━━━━━ DATA SHOWN ━━━━━

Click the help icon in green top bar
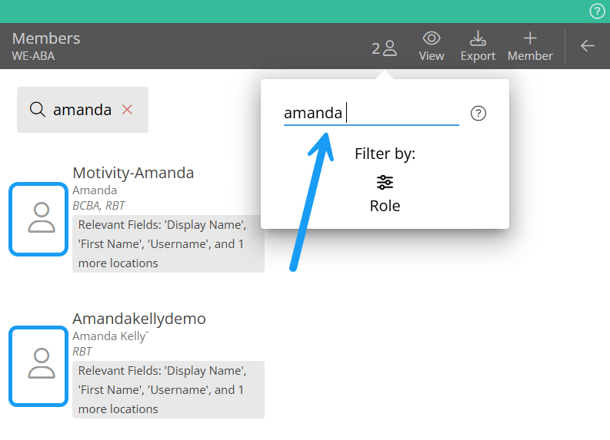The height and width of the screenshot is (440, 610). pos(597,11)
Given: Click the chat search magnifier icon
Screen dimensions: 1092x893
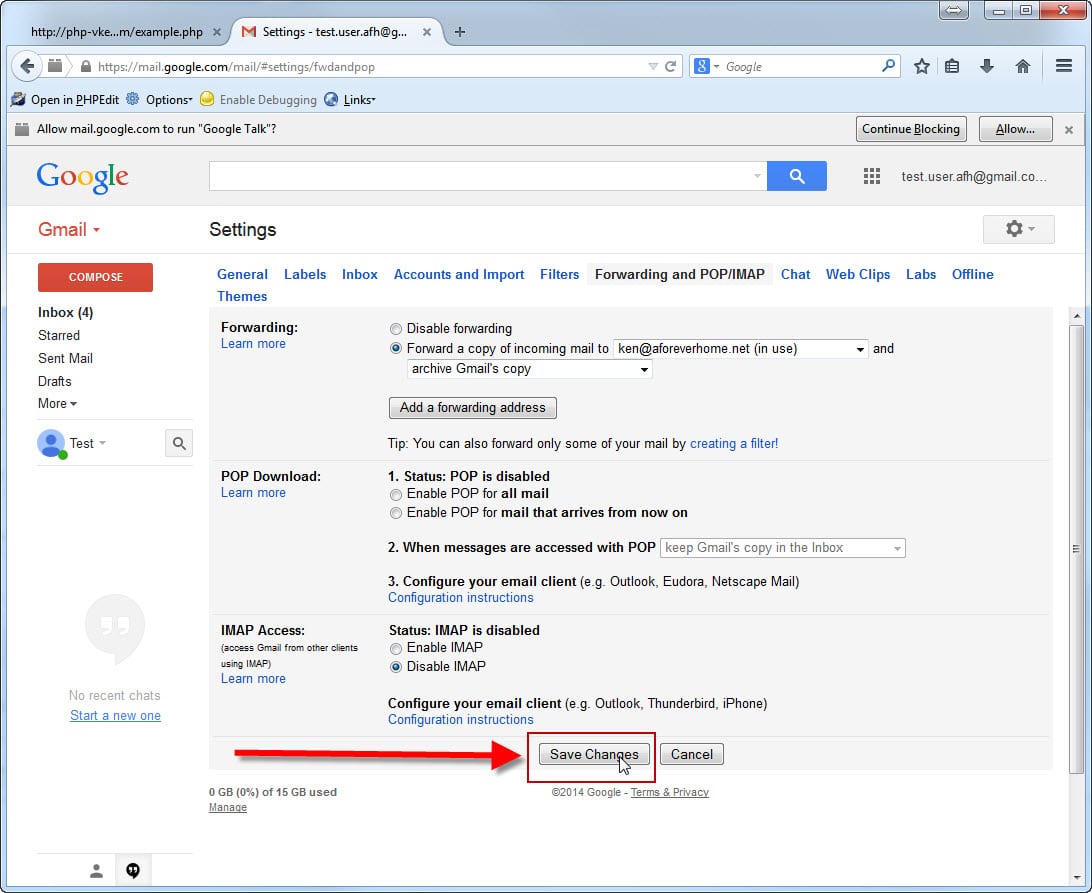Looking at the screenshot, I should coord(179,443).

━━━━━

The expected output is the full material above, unaltered, with pictures removed.

Click the help icon in green top bar
The height and width of the screenshot is (440, 610). pos(597,11)
Given: Click the chat search magnifier icon
Screen dimensions: 1092x893
Looking at the screenshot, I should coord(179,443).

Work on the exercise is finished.